The evidence shows that W & D paid Herter a retainer of $10,000. The written retainer agreement did not specify that the retainer was non-refundable. According to W & D, time and expenses were to be charged against the retainer, and any unearned portion of the retainer was to be returned. At the end of the representation, W & D asked Herter for an accounting of his time and expenses. Herter refused to provide such an accounting, claiming the retainer was not subject to an accounting because it was earned when paid.

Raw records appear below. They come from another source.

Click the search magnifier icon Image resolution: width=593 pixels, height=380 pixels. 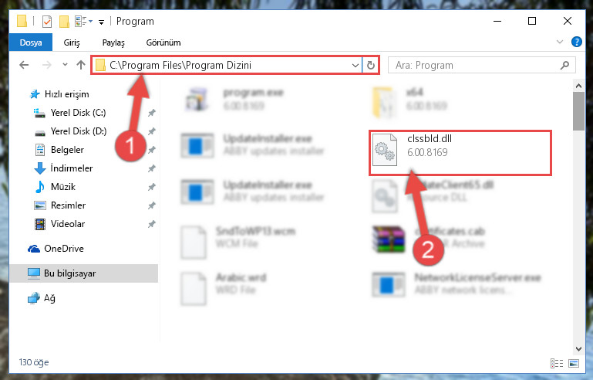point(564,65)
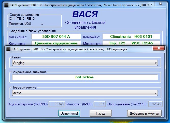The width and height of the screenshot is (170, 123).
Task: Click the Сохраненное значение field showing not active
Action: point(85,77)
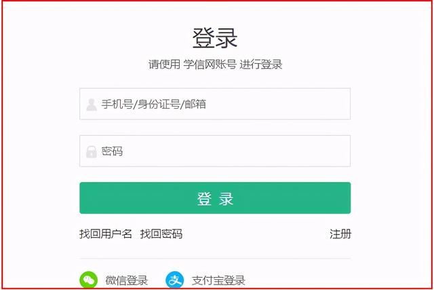Viewport: 434px width, 290px height.
Task: Choose 支付宝登录 text label
Action: click(x=218, y=280)
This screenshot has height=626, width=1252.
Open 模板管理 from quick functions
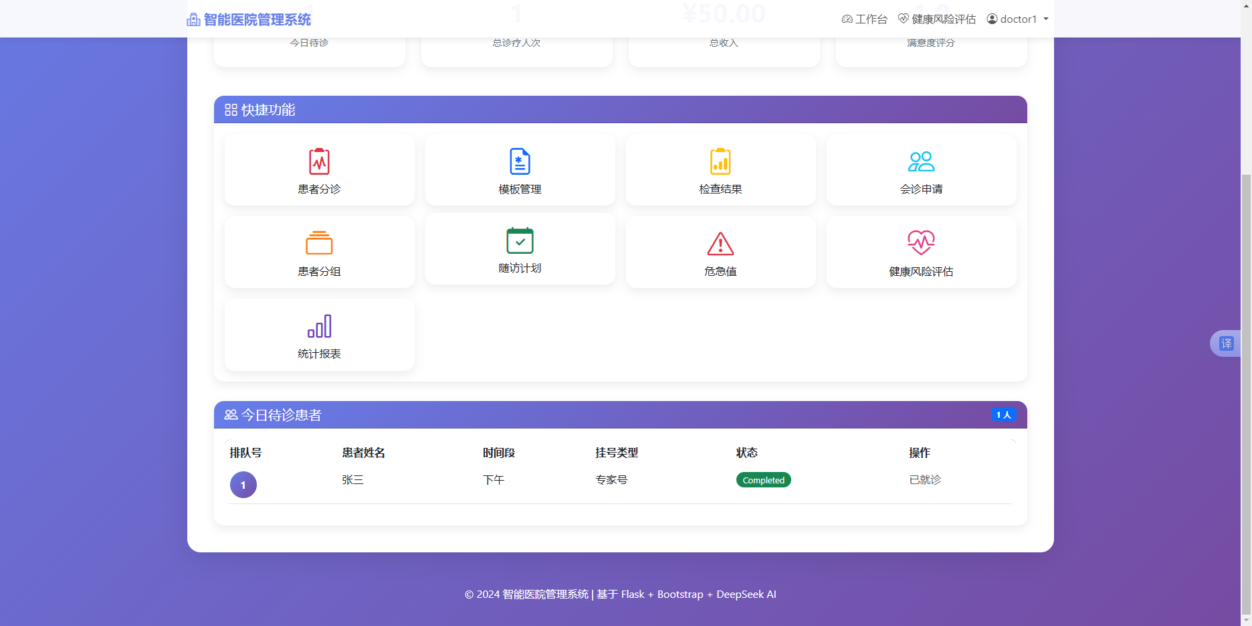coord(520,161)
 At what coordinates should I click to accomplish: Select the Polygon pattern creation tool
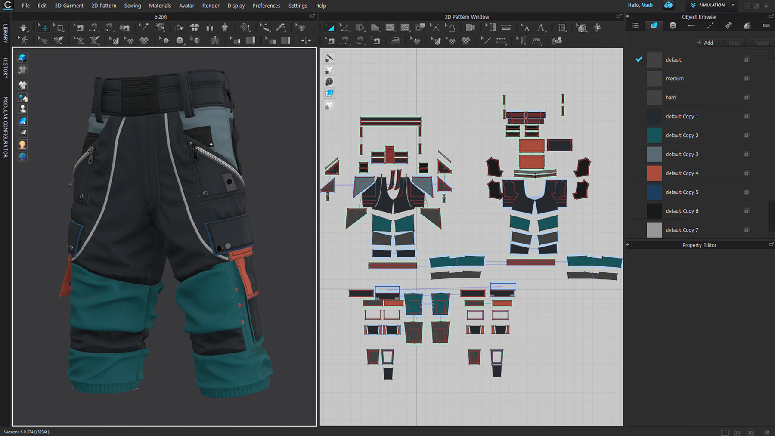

In my opinion, the trial court could have reasonably concluded from the evidence that Herter had a contractual duty to refund any unearned portion of the $10,000 retainer, and to provide an accounting of his time and expenses incurred in connection with his representation. Further, from the evidence the trial court could have properly concluded that a reasonable amount to be charged against the retainer was $5,000, and therefore, that the balance of $5,000 was unearned and should have been returned to the client. Based on such findings, the trial court could have reasonably concluded that Herter breached his contract with his client by not providing an accounting when requested, and by not returning the unearned portion of the retainer in the amount of $5,000.

Because, in my opinion, the evidence is legally and factually sufficient to support the trial court's findings regarding breach of contract, I would overrule Herter's points of error one and two, and would reach the merits of the remaining points and crosspoints of error.

NOTES

[1] In its brief, W & D contends the loan was for $165,000, but that there was potentially $1.4 million at stake.

[2] Herter had worked for W & D and its predecessors since 1984 on other matters.

[3] W & D contends that Gall attended law school, but has never been licensed to practice law. Herter testified that he thought Gall graduated from University of California at Berkeley law school, but he did not know where Gall was licensed to practice law.

[4] In point of error two, Herter contends there was no evidence, or, alternatively, insufficient evidence, adduced at trial to support the damages found by the trial court to have resulted from the breach of contract. Because we sustain point of error one, it is not necessary for us to reach point of error two.

[1] Catalina v. Blasdel, 881 S.W.2d 295, 297 (Tex. 1994).